Assad has so far recovered swathes of Deraa province in the southwest from FSA rebels, many of whom have been forced into surrender agreements mediated by Russian officers. The United States, which once armed the southern FSA rebels, told them at the start of the attack not to expect its intervention.
The Syrian government earlier this week took control of a strategically vital strip of the border from FSA rebels in Deraa province, denying them any access to the Jordanian frontier that was once an opposition lifeline.
Rebels holed up in a besieged enclave of Deraa city are waiting to hear back from the Russians over demands tabled during a meeting on Tuesday, including safe passage to the rebel-held north for those who wish to leave, rebels said.
The Russians told opposition mediators at the meeting they would discuss the proposals with Damascus, an opposition official said in a voice message sent to the Deraa rebels and heard by Reuters.
The rebels had asked the Russians to block further ground advances by government forces toward their besieged enclave in Deraa city, which in 2011 was the scene of the first major anti-Assad protests that spiraled into the war.

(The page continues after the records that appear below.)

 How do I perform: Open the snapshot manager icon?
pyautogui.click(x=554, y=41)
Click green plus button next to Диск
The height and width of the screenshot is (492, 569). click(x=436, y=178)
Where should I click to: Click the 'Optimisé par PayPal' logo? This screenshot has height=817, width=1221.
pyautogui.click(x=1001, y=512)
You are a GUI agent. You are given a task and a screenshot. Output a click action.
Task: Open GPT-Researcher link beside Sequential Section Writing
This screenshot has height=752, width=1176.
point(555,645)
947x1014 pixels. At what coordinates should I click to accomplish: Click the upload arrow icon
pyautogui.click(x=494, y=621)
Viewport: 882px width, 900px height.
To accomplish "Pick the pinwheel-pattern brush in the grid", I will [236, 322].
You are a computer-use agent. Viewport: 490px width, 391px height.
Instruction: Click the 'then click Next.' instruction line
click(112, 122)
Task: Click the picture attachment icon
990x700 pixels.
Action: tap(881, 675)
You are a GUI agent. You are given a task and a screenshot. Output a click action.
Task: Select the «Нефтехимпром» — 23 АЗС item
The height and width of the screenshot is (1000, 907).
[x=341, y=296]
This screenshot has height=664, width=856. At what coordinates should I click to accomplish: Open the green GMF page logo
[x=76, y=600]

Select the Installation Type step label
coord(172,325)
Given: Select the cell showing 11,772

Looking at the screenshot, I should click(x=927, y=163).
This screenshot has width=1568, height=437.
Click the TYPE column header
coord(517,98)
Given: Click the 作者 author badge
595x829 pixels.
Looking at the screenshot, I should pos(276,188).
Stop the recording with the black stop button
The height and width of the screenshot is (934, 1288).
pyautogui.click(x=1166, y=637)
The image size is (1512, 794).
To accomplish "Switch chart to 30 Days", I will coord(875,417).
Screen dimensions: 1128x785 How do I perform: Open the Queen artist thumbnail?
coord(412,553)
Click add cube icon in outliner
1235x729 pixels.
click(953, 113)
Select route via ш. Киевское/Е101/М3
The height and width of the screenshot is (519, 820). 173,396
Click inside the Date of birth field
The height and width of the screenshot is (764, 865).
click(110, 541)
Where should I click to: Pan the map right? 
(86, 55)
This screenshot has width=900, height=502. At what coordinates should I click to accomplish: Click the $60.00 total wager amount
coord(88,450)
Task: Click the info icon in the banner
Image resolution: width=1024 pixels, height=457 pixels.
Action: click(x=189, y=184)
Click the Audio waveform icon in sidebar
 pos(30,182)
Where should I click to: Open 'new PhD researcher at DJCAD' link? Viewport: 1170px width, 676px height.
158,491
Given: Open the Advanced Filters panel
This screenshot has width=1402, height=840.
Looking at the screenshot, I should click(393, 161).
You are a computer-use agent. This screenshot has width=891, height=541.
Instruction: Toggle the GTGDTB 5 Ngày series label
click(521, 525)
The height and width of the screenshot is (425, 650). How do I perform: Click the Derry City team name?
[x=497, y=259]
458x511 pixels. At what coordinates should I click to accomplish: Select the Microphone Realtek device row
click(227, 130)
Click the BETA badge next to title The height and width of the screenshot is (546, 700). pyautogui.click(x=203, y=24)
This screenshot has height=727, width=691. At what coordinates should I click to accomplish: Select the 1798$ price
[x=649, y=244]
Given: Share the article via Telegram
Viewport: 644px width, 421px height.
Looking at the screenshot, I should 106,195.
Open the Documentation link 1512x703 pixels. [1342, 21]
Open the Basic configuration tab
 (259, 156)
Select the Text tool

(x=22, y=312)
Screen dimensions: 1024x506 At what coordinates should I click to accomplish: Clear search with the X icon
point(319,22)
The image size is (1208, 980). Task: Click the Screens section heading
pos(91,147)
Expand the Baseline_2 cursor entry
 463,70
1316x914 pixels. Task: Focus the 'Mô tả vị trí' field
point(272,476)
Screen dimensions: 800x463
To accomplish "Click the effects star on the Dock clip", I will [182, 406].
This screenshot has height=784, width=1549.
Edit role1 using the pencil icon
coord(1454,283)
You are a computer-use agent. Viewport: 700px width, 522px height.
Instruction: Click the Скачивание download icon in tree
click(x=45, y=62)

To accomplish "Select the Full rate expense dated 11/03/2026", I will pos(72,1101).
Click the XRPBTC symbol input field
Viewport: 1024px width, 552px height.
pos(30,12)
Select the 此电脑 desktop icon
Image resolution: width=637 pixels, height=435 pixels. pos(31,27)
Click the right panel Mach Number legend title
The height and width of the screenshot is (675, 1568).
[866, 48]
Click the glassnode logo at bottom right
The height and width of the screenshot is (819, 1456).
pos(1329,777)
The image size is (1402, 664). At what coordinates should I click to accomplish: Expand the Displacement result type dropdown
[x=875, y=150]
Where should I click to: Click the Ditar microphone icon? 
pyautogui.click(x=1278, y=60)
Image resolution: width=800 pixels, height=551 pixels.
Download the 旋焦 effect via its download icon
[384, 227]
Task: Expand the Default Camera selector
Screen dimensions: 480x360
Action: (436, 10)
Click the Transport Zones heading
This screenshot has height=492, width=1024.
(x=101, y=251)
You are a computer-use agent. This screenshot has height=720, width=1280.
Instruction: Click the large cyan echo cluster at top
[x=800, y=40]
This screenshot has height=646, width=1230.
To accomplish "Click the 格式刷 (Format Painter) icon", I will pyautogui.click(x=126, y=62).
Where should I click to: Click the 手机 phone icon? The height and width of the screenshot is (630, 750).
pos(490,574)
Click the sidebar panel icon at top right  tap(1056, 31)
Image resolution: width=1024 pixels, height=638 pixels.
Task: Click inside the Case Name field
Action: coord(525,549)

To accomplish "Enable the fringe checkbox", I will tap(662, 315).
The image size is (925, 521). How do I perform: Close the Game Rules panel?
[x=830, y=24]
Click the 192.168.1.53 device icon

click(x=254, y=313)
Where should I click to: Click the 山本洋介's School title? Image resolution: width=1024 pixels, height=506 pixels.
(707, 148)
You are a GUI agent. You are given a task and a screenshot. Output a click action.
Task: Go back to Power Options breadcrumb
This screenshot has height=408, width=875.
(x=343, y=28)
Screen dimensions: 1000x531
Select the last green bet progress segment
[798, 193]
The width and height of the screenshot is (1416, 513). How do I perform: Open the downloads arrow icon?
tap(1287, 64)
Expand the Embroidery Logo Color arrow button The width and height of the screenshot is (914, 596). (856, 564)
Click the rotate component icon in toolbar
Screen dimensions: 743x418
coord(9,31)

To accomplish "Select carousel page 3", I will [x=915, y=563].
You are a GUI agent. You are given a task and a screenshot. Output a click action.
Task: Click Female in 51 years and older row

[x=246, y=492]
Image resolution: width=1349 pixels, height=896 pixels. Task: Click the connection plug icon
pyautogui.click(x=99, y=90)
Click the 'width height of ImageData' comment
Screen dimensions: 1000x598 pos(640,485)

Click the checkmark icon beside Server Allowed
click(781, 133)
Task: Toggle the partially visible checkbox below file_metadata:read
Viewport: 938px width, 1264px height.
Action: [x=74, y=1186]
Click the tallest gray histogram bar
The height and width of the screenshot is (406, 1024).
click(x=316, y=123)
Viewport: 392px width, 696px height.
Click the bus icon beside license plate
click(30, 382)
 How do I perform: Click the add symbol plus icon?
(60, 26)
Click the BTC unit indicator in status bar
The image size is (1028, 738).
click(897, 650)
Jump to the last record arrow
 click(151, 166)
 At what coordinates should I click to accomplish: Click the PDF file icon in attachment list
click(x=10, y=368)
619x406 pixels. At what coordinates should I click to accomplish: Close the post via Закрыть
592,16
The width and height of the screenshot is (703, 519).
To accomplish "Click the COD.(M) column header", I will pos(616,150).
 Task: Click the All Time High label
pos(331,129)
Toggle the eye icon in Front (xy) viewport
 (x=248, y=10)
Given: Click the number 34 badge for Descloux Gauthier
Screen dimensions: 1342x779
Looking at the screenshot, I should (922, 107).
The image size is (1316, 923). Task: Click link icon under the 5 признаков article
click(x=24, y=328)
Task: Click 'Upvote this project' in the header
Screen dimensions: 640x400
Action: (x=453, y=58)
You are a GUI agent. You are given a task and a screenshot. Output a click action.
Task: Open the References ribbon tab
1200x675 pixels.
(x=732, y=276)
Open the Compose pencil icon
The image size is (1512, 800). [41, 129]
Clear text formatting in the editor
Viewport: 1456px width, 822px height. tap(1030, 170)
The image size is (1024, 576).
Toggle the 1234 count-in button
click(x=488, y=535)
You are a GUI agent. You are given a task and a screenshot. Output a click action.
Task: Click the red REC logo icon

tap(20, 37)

With critical help from Russia and Iran, Assad has recovered control of most of Syria from rebels seeking to topple him and Islamic State jihadists, though the north and a chunk of the east remain outside his grasp.
A military media unit run by Iran-backed Hezbollah, which fights alongside Damascus, said the rebel town of Tafas in west Deraa province agreed on Wednesday to a “reconciliation” with the state.
It said army soldiers were preparing to enter the nearby village of Yadouda after insurgents there also agreed to settle with the government.